§ **Material to process**:
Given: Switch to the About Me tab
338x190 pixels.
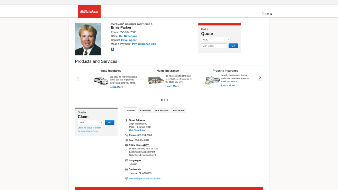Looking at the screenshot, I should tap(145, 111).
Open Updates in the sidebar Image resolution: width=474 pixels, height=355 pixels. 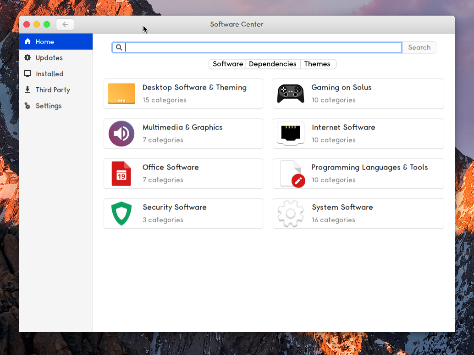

...

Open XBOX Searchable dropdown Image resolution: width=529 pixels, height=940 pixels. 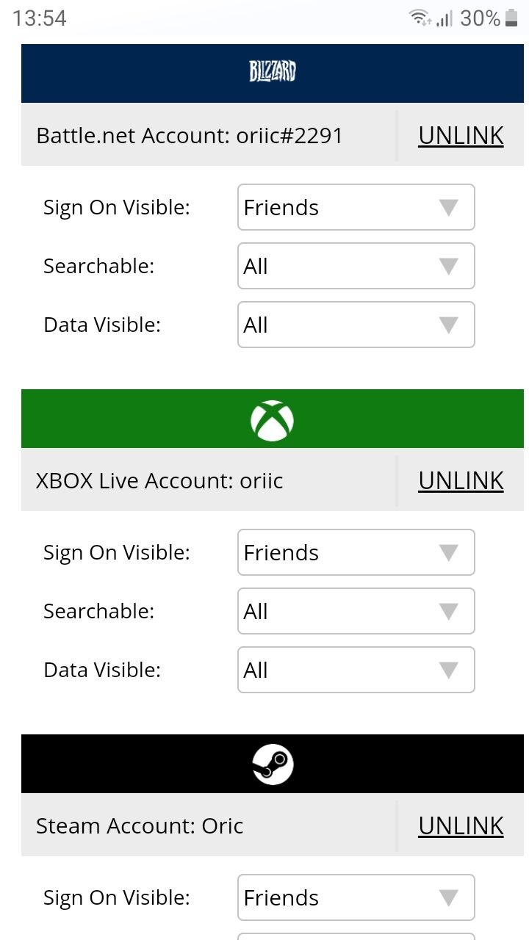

§ **Work required**: Would you please repeat only the lines above, beginning at the one that has "338x190 pixels." and stopping after the one that has "Open Updates in", exactly and with no pictures?

§ **Written answer**:
338x190 pixels.
Looking at the screenshot, I should tap(145, 111).
Open Updates in the sidebar Image resolution: width=474 pixels, height=355 pixels. 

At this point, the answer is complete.